Monday, May 6, 2013

Defending Dualism (or not)




Defending dualism requires me to do what what dualist thinkers do, and postulate the existence of a type of matter-energy (proven by extensive physical research to be interchangeable at a primal level, research widely ignored by all but SF authors and New Age gurus) that has not been revealed in any scientific studies to date, ever.  While normally disinclined to shelter exclusively behind the bulwark of empirical thinking, in this case it seems the best and most honest tactic.

What is the numinous mind made of, if not of matter-energy?  And if not matter-energy, then how does it interact with the body that houses it, how does it control organs, eyes, hands or anything whatsoever?  When we spear the monstrous, easily visible neurons of a giant squid, thrusting the talons of scientific inquest into the very fibers of the biological mind, we find little that is different from our own bodies; aside from variations in scale and chemistry, the giant squids are wired very much like the elephants, the ostriches, the polar bears, narwhals, poodles, orangutans, chimpanzees, and humans of this planet.

Why, then, a separate type of elemental matter-energy for the mind?  Plato is one major champion of this dualist position, as he taught that material existence is merely the echo of a far higher state.  Our bodies, according to Platonists, are crude after-images of mystical Forms, things which also inspire music, nature, and all the ‘universal concepts’ of our manifold physical reality.  This type of thinking is possible in a world without modern science, in the Near East of two millennia ago: it seems indefensible in this age of broad physical understanding, when we measure electrochemical impulses across invisibly small gaps in living brains, forge new elements by clever subatomic manipulations.  All is matter-energy, the physicists teach us, and the dynamic, shimmering, self-gazing lattice of loops which we name “mind” is no exception.

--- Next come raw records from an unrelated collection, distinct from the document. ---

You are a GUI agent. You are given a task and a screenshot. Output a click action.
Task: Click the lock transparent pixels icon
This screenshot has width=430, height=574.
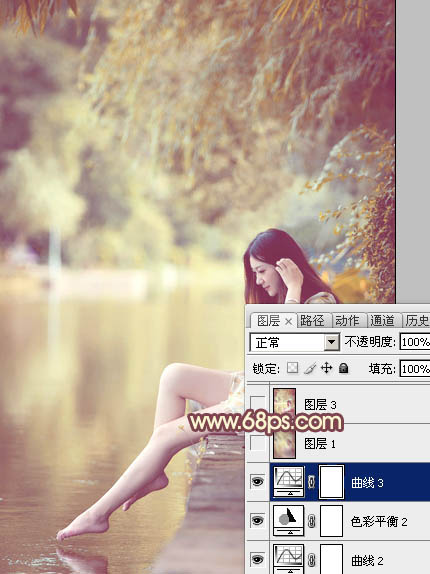(x=292, y=368)
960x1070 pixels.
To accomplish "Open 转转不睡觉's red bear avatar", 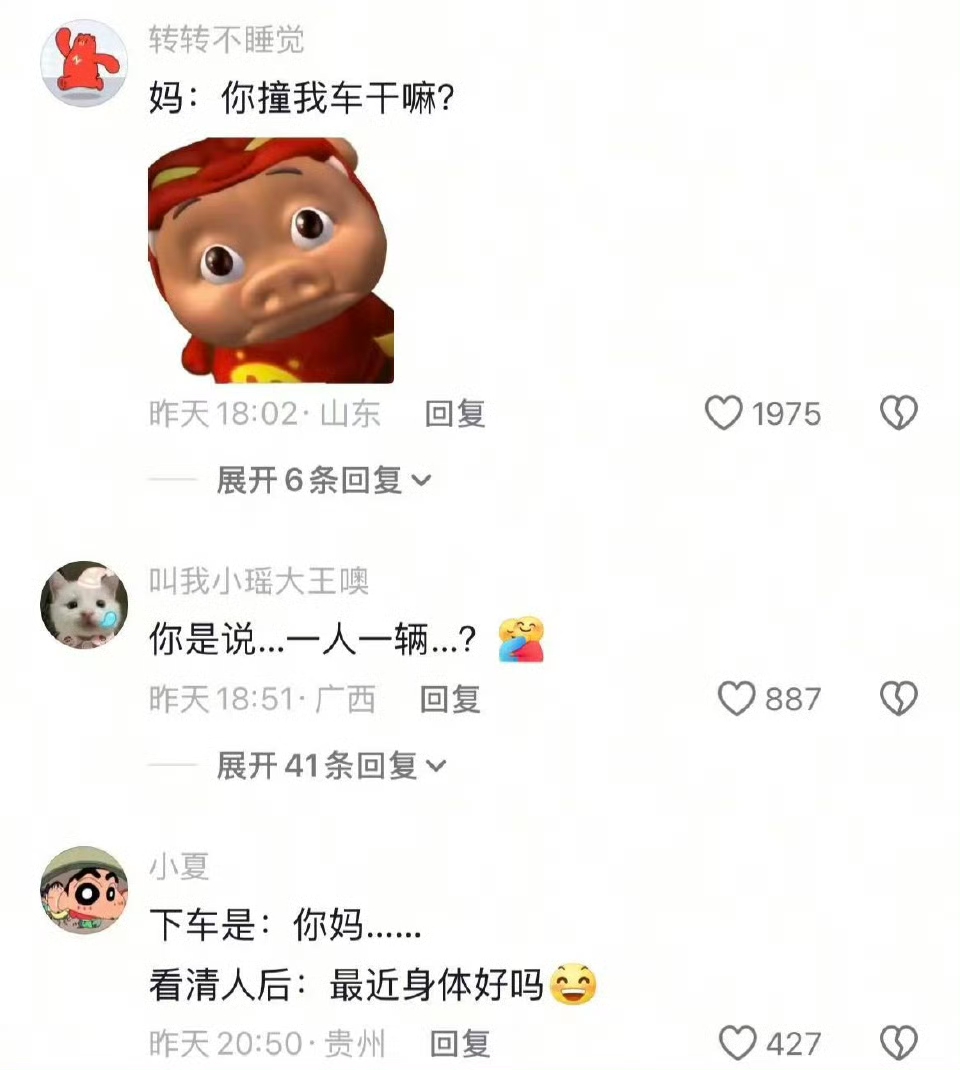I will tap(84, 63).
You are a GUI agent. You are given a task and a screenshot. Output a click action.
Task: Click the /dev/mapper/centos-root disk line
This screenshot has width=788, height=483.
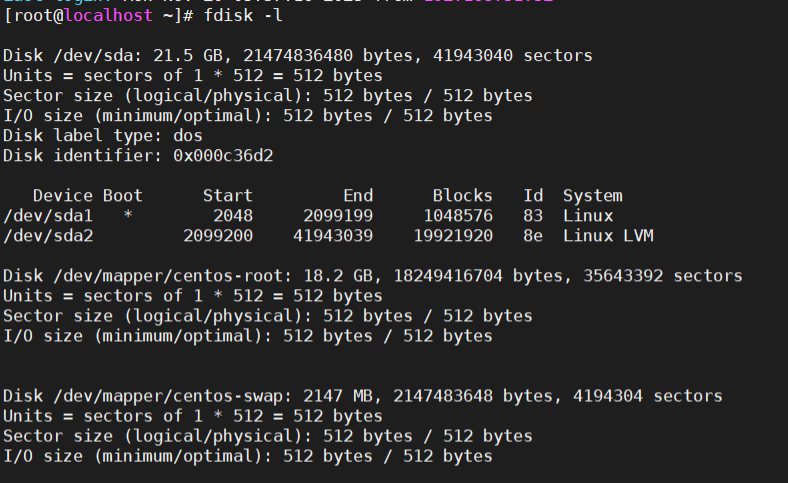pyautogui.click(x=372, y=275)
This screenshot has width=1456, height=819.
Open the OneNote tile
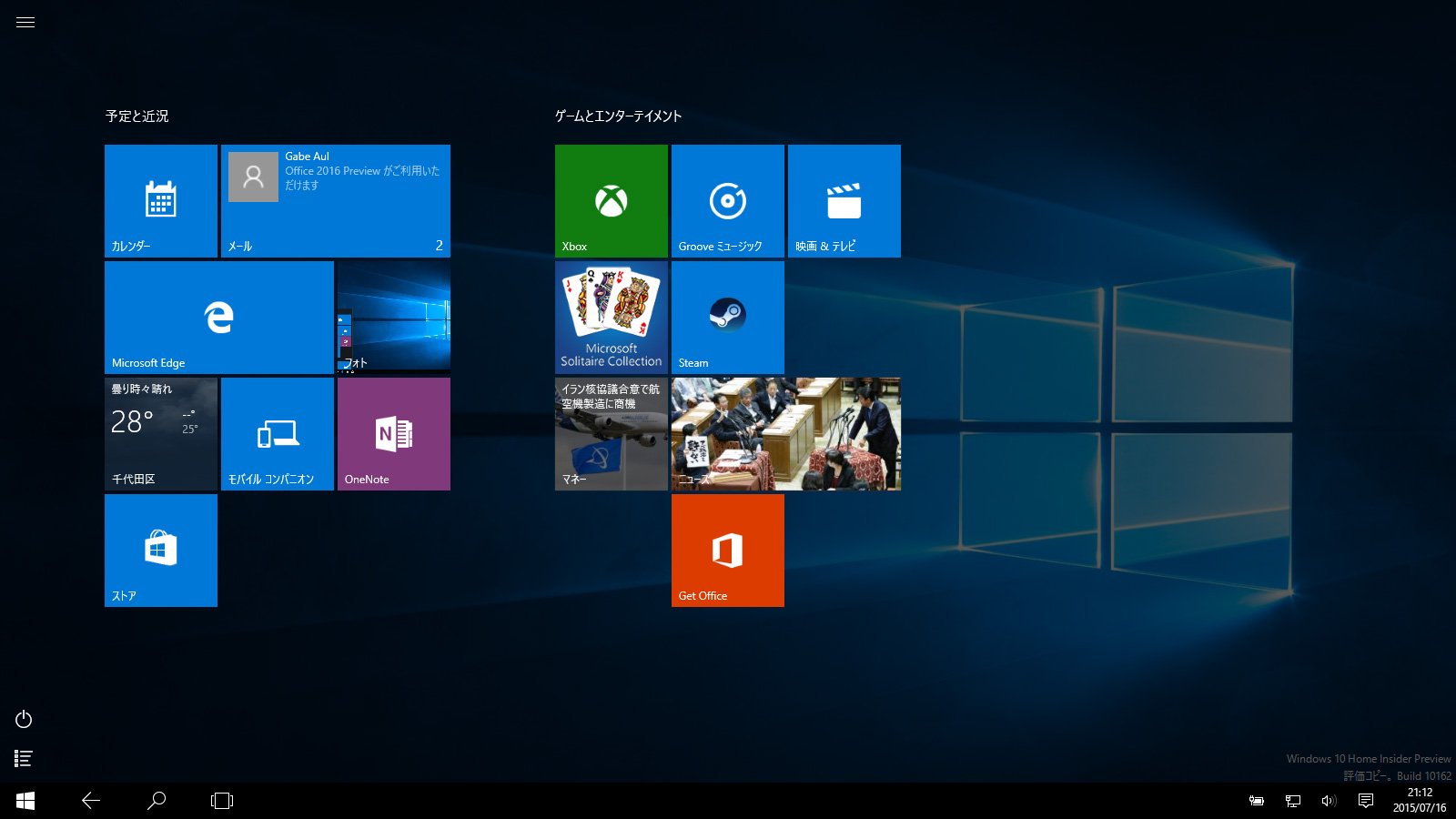pos(393,434)
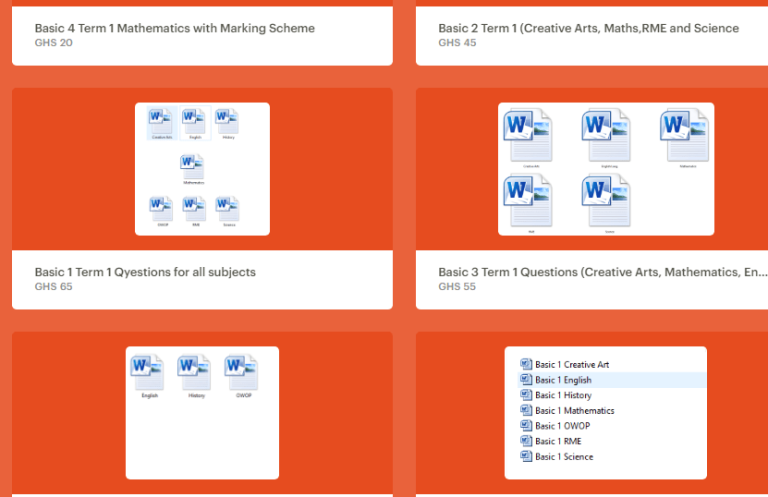
Task: Click the large Creative Arts Word icon in Basic 3 thumbnail
Action: pos(528,138)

Spinoza is fearless in his rejection of Platonic dualism, writing with astounding clarity from pre-Enlightenment Europe in his On the Improvement of the Understanding (1662),
The properties of things are not understood so long as their essences are unknown.  He also opined, in correspondence, we must take care not to admit as true anything which is only probable. For when one falsity has been let in, infinite others follow (Letter 54).  It is this sort of rigorous intellectual honesty and parsimony of argument that provide the foundations for all the brave investigations that have built our miraculous -yet rational- world of technological wonders.  It is the spirit of material monism, or materialism.  As I am pursuing a Bachelor of Science, and am planning a career in research and design, I cannot seriously endorse any position other than materialism without feeling like a fraud, and without the bile of ingratitude souring my breath.